Incidental promotion of insurance products

A person, such as a car dealer or travel agent, may promote insurance products that are incidental to the products or services (for example, vehicles or travel services) that the person supplies to its customers. The insurer that supplies the insurance generally pays an amount to the person for the person’s promotional and administrative service. An example of this would be when a car dealer (the Dealer) sells a car to a customer under a financing arrangement. The Dealer offers the customer creditor disability insurance under which the insurer may pay all or part of the balance owing on the financed vehicle in the event of the disability of the customer. If a customer would like the insurance, the Dealer ensures the customer completes a short application form, the Dealer collects the insurance premium, and forwards the form and the insurance premium to the insurer. The insurer pays the Dealer for its service. The Dealer is making a taxable supply of a promotional and administrative service to the insurer. This service is not a financial service. If the Dealer is a GST/HST registrant, it will generally be required to collect GST/HST on the payment from the insurer.

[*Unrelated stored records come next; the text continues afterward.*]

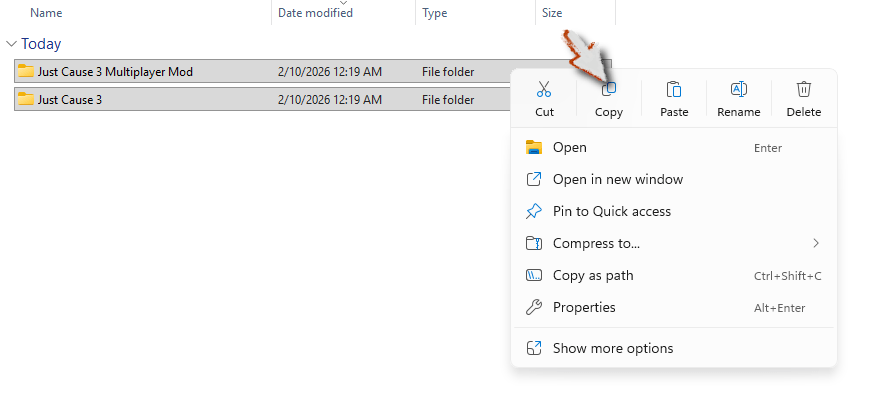Pin to Quick access
Image resolution: width=875 pixels, height=413 pixels.
coord(611,211)
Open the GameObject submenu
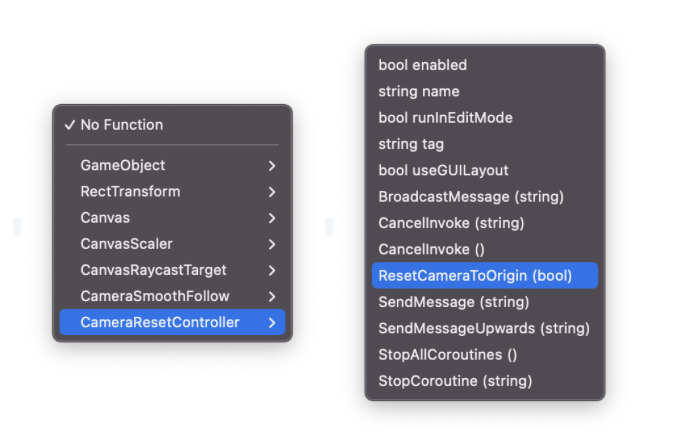Screen dimensions: 674x443 tap(123, 165)
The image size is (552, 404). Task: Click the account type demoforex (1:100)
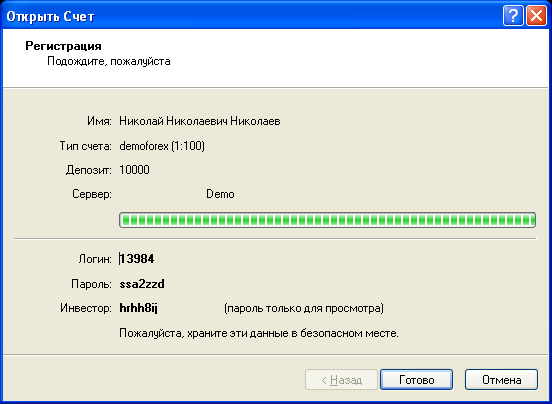[x=162, y=146]
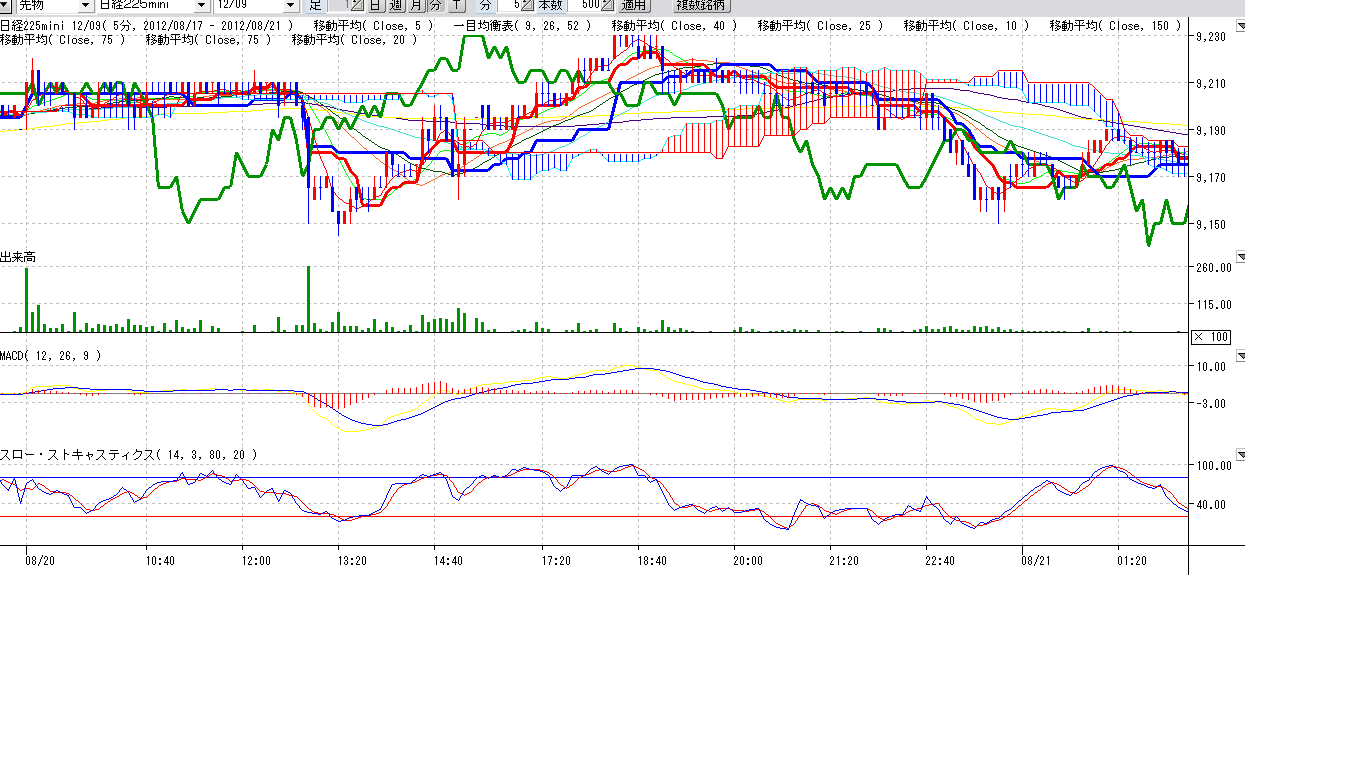Click the 一目均衡表 (9, 26, 52) indicator label
The image size is (1366, 768).
(x=521, y=25)
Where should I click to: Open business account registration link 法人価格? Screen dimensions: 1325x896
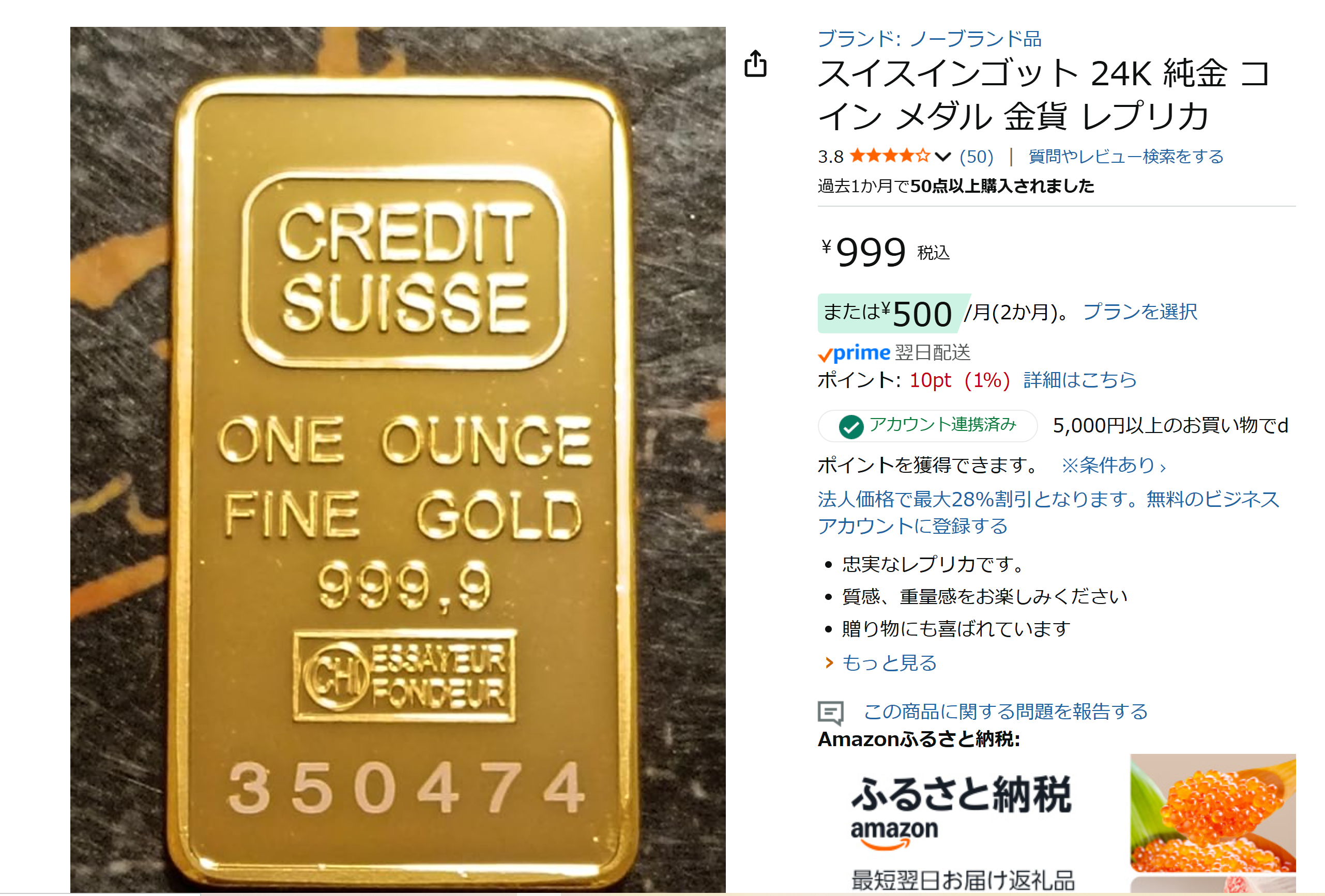[x=1048, y=512]
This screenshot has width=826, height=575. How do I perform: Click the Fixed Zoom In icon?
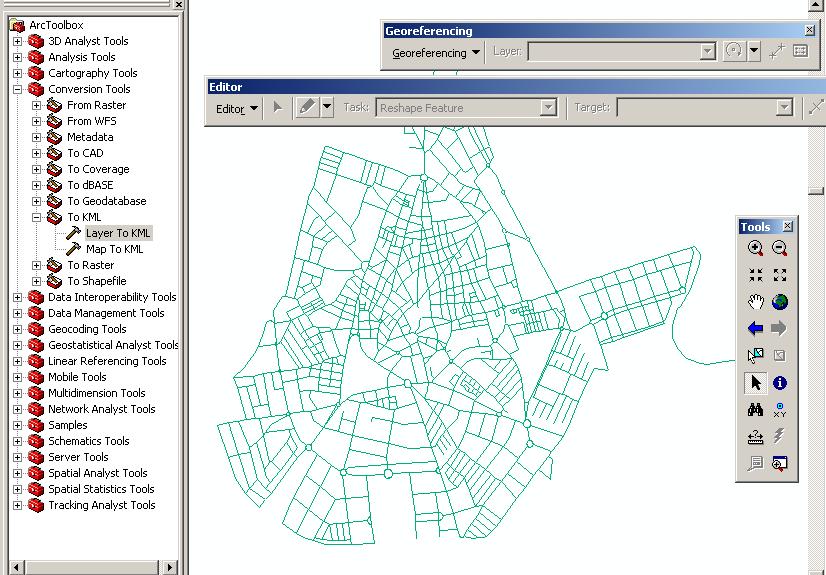755,275
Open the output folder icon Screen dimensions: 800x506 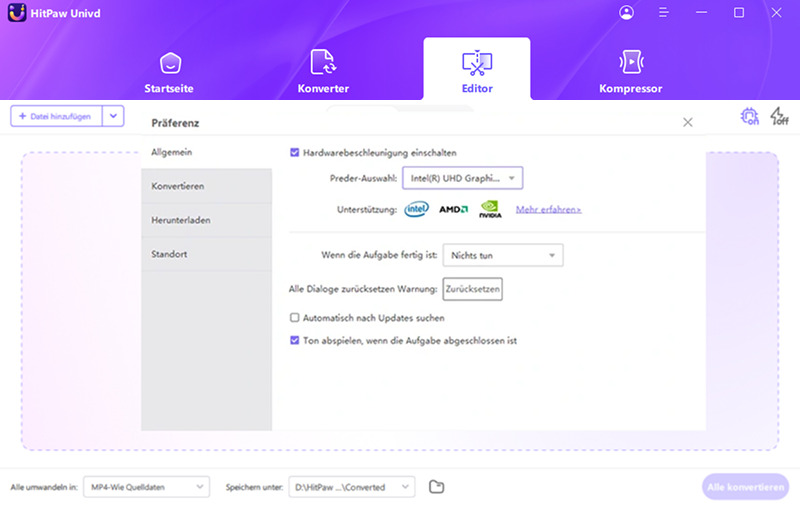(x=436, y=487)
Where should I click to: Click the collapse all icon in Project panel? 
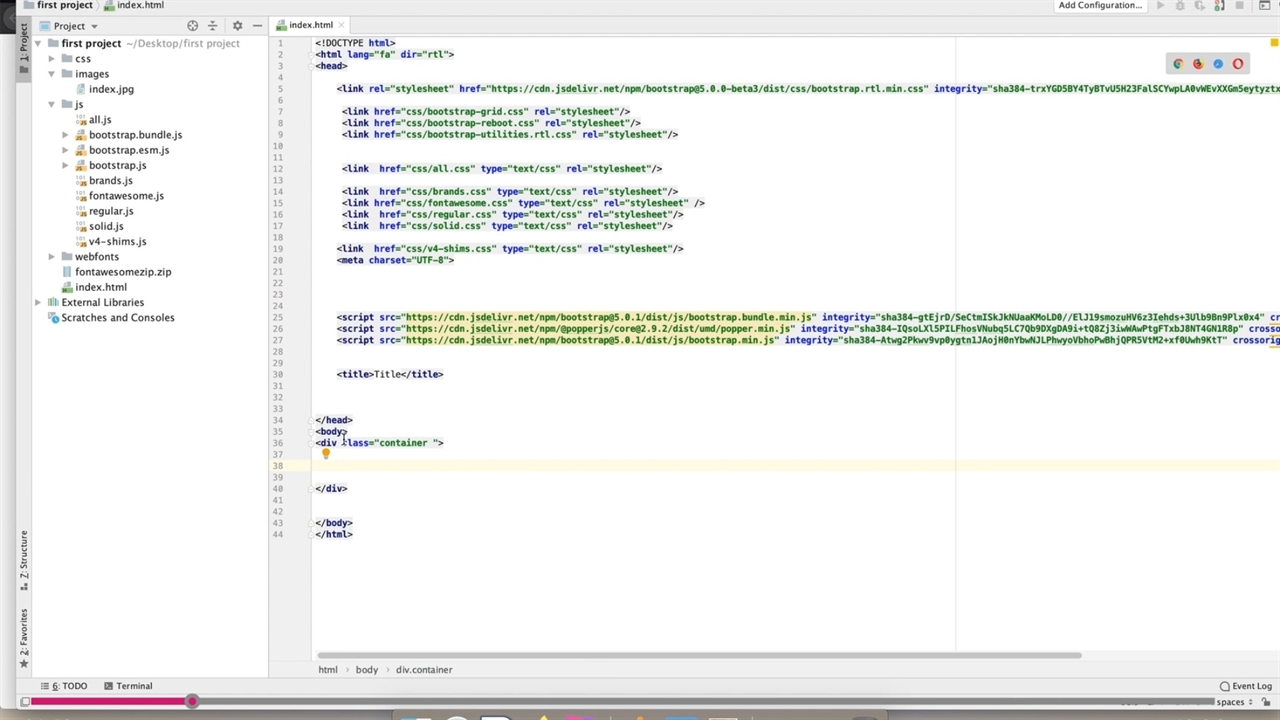(x=212, y=26)
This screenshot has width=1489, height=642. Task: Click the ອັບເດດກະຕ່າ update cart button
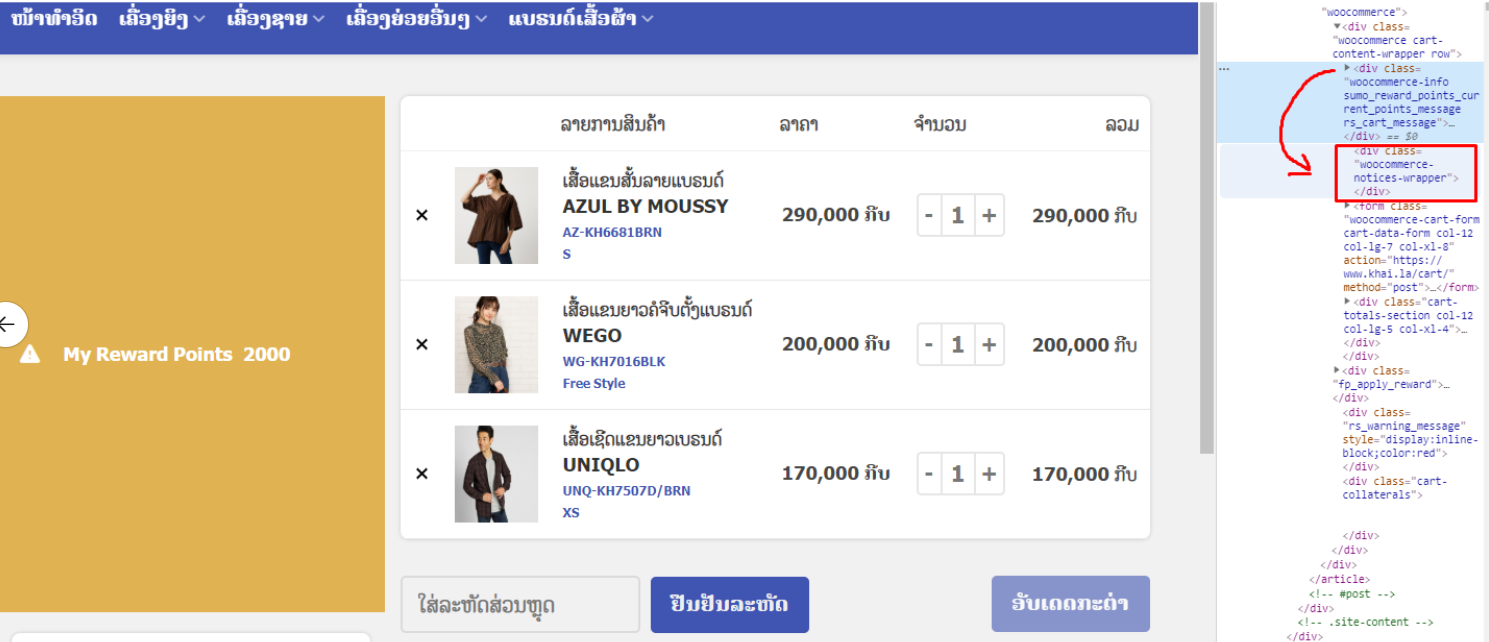point(1070,604)
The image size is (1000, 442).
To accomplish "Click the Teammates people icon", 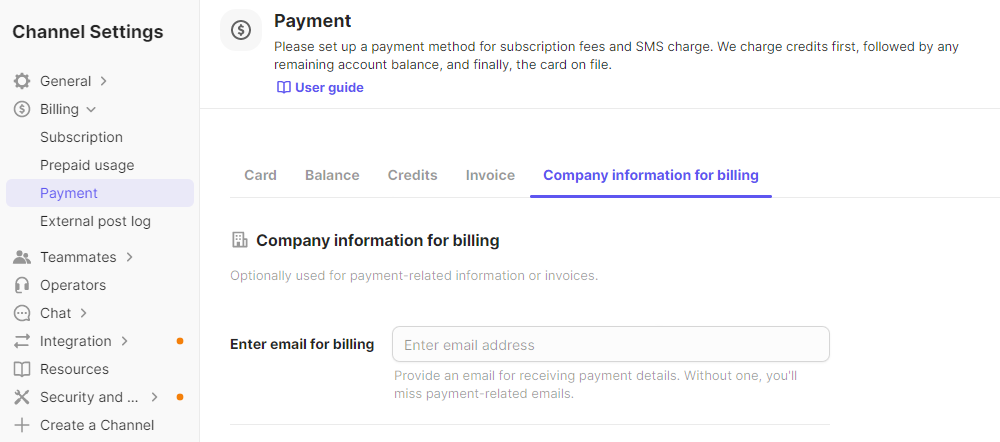I will pyautogui.click(x=22, y=257).
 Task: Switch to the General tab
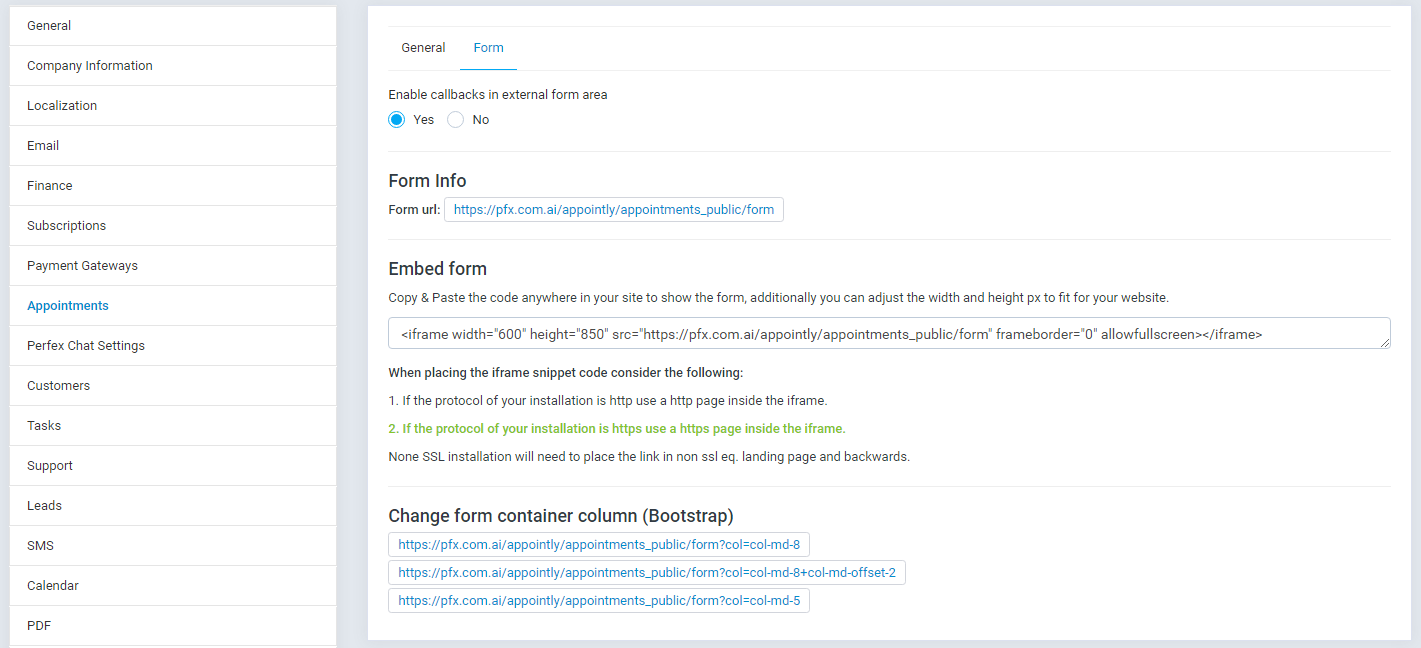[423, 47]
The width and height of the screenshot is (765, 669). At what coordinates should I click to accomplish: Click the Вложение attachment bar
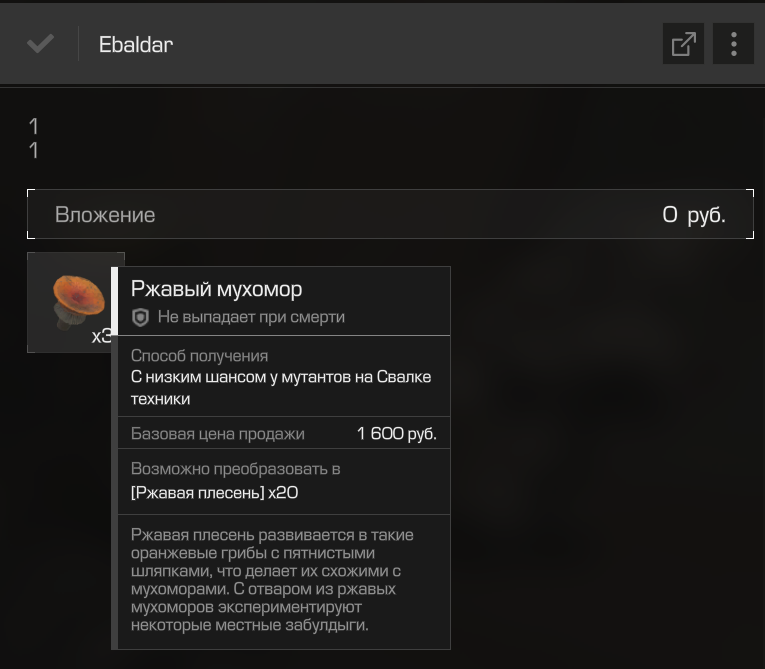390,214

In the context of insurance, the term “arranging for” in paragraph (l) of the definition of a financial service in subsection 123(1) of the Excise Tax Act is generally intended to include intermediation activities that are normally performed by a person whose principal business is as an insurance agent or broker. A taxable promotional and administrative service provided by a person such as a car dealer does not become an exempt supply of a financial service of “arranging for” the insurer’s supply of insurance simply because the person may be the only point of contact between the customer and the insurer.

Insurance claims administration services

An insurer may enter into an agreement with another person for that person to provide the insurer with a claims administration service related to insurance policies issued by the insurer. The insurer pays an amount to the person for this service. Generally, a claims administration service provided to an insurer is a taxable supply.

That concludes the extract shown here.